ARQUIVO
EXPRESSO, Cartaz, 1 de Junho de 1991. pp. 38-39 (Actual / Opinião)
"A cultura do ressentimento"
Edite Estrela e António Reis apresentaram no passado sábado, num hotel de Lisboa, as propostas do Partido Socialista para o sector da cultura. A quatro meses das eleições, um extenso documento intitulado «A política cultural do PS em debate» foi oferecido à apreciação dos «agentes culturais»; a quatro meses das eleições, também, Edite Estrela e António Reis perfilaram-se como candidatos à pasta da cultura num possível governo socialista.

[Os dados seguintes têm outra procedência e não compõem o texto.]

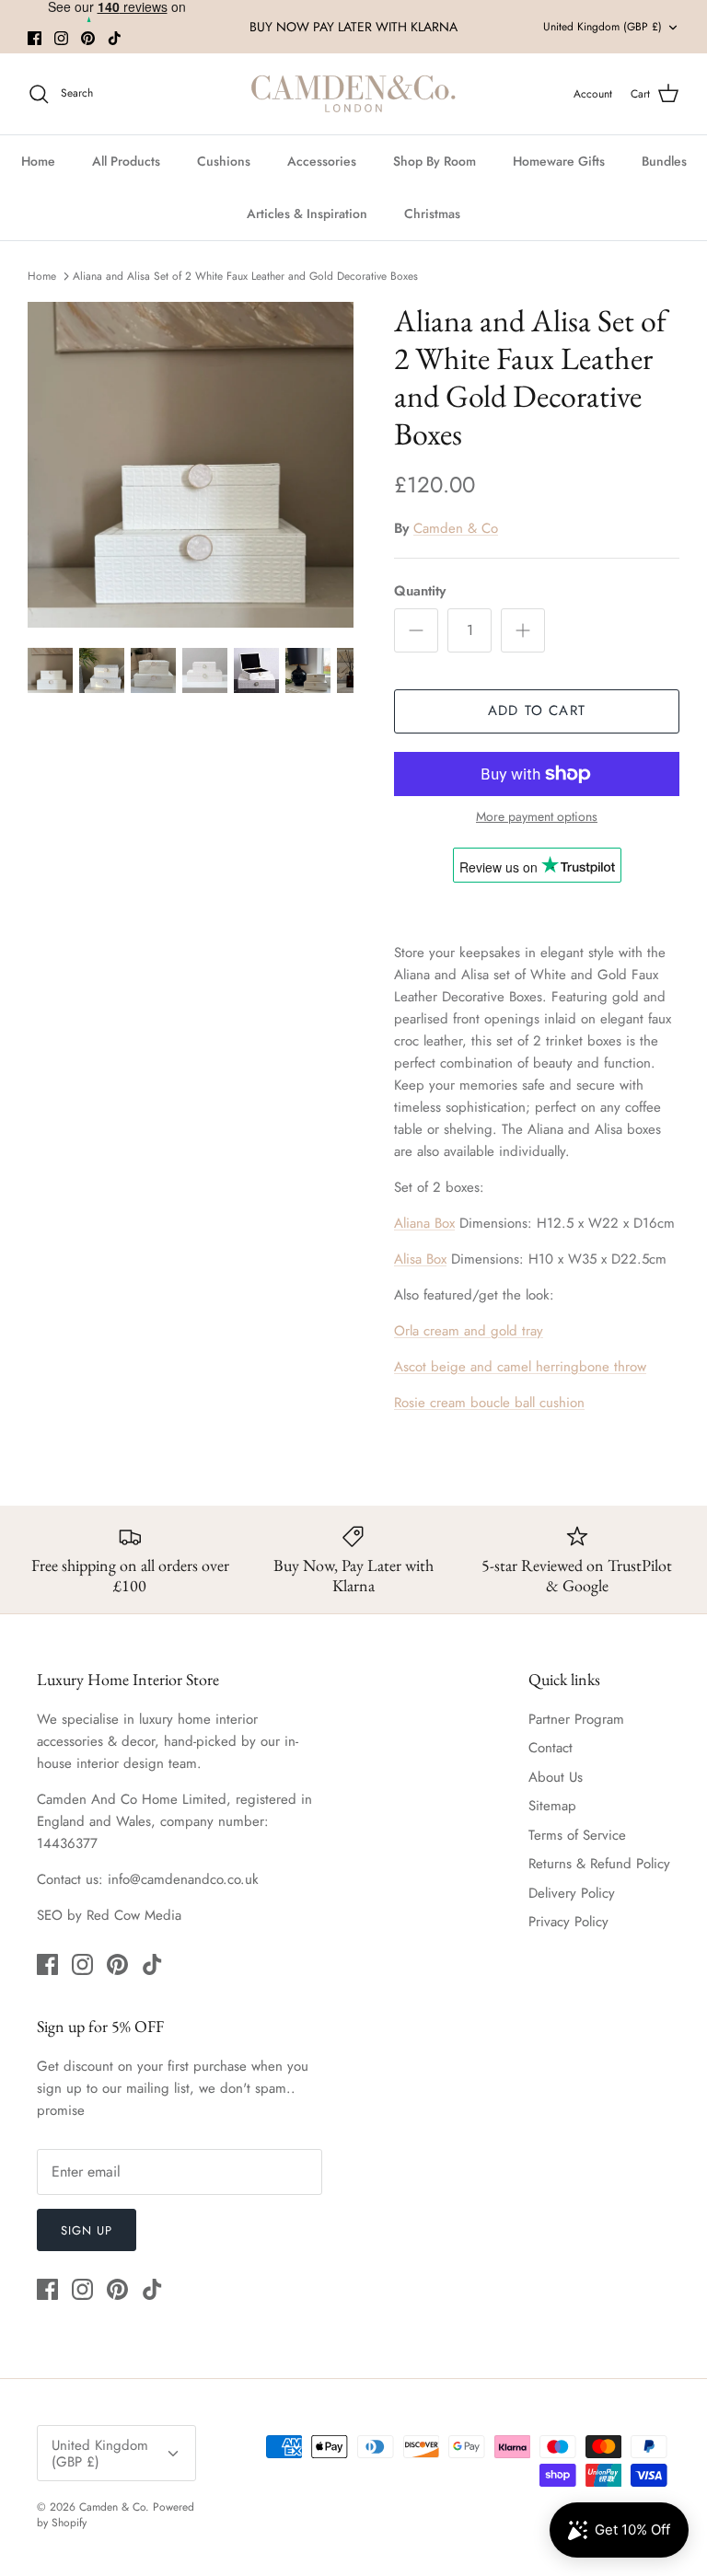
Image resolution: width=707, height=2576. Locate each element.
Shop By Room (434, 161)
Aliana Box (424, 1223)
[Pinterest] (88, 38)
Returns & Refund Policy (599, 1864)
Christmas (432, 213)
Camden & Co (455, 528)
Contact (550, 1748)
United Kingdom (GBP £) (602, 26)
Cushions (223, 161)
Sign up (86, 2230)
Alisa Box (420, 1259)
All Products (126, 161)
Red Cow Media (134, 1915)
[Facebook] (34, 38)
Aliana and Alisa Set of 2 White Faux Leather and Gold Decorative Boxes (245, 275)
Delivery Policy (571, 1893)
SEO (50, 1915)
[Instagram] (61, 38)
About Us (555, 1777)
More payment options (536, 817)
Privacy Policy (568, 1922)
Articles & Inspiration (307, 213)
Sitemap (552, 1806)
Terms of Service (577, 1835)
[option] (191, 465)
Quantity (420, 591)
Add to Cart (536, 710)
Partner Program (576, 1719)
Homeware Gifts (559, 161)
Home (38, 161)
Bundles (664, 161)
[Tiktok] (115, 38)
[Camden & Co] (353, 94)
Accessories (321, 161)
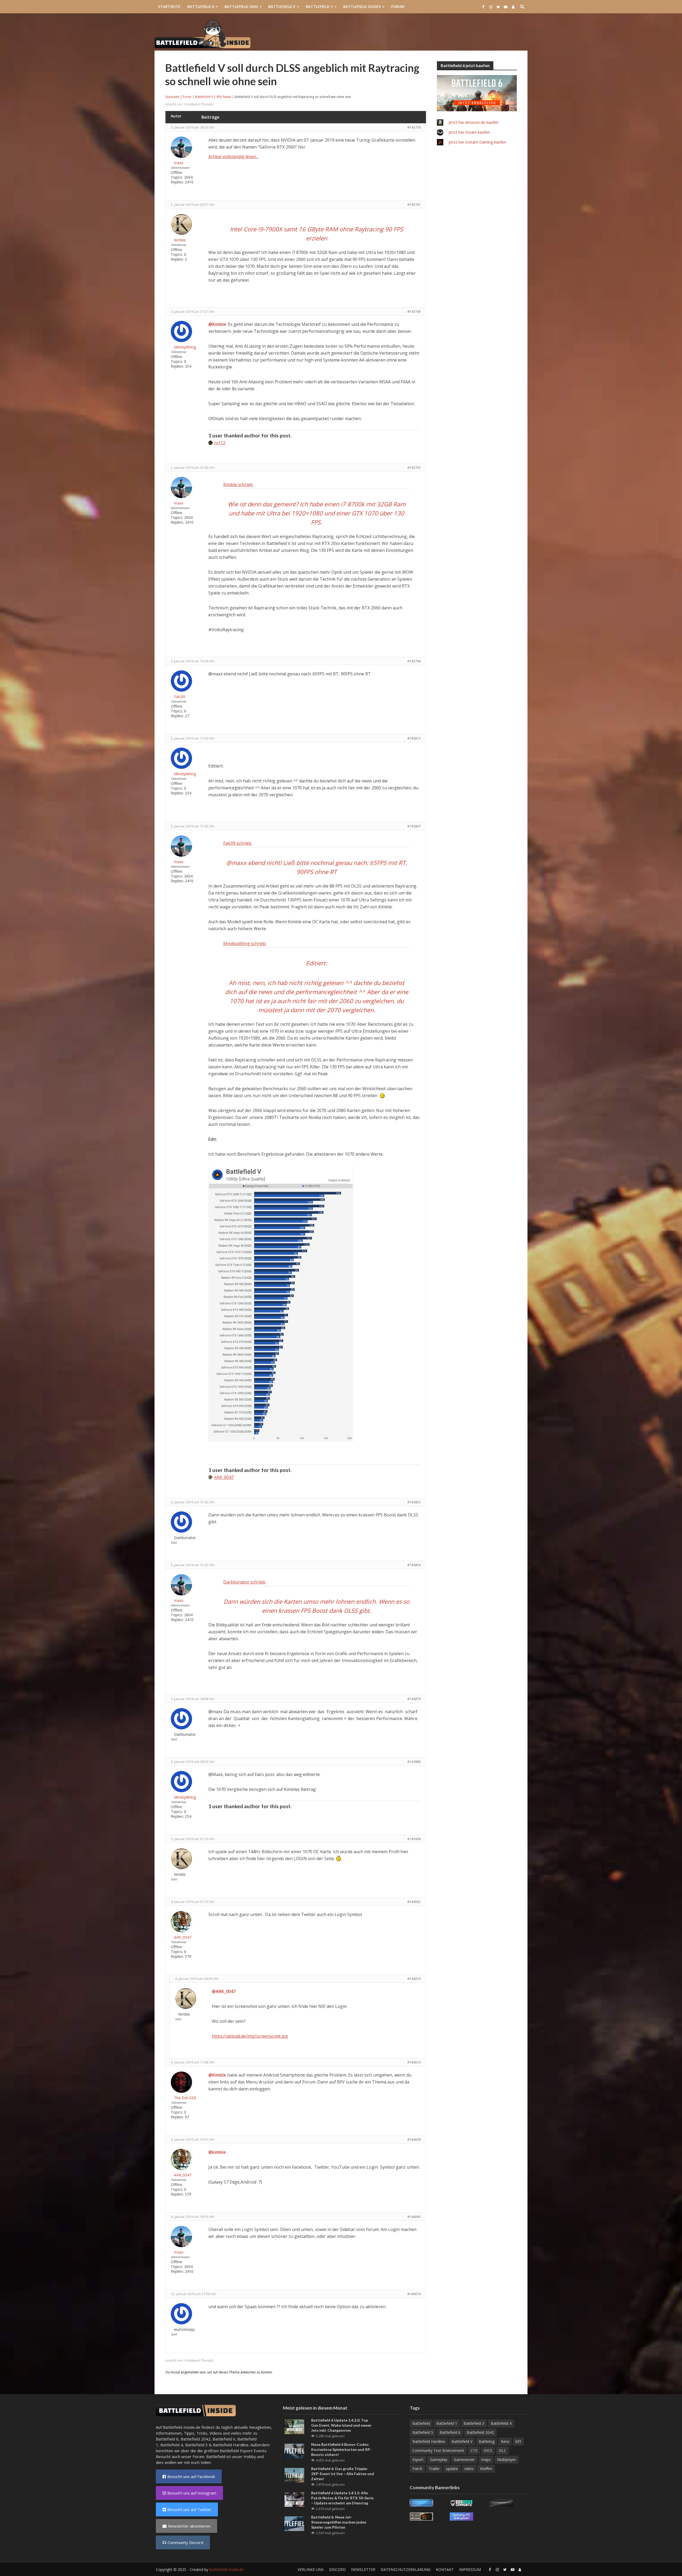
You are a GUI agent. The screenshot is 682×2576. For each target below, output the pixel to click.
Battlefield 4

Acontece, entretanto, que as propostas formuladas se revelam absolutamente distanciadas da actual realidade do sector (por efeito do longo afastamento do Poder?, por sobrevivência de um quadro ideológico de referência que impede a compreensão das dinâmicas culturais que atravessam o quotidiano?). São todas as marcas da velha ideia da «mudança das mentalidades», do entendimento burocrático e livresco da cultura como o plano mais «nobre» de uma política de instrução pública de modelo oitocentista, que se reconhecem como inspiradoras do documento. O prazo parece ser curto para que, neste domínio e nesta direcção, a intervenção socialista venha a revelar-se mobilizadora, ou sequer positiva num contexto que é, por outro lado, o do caos generalizado no campo da política governamental da cultura.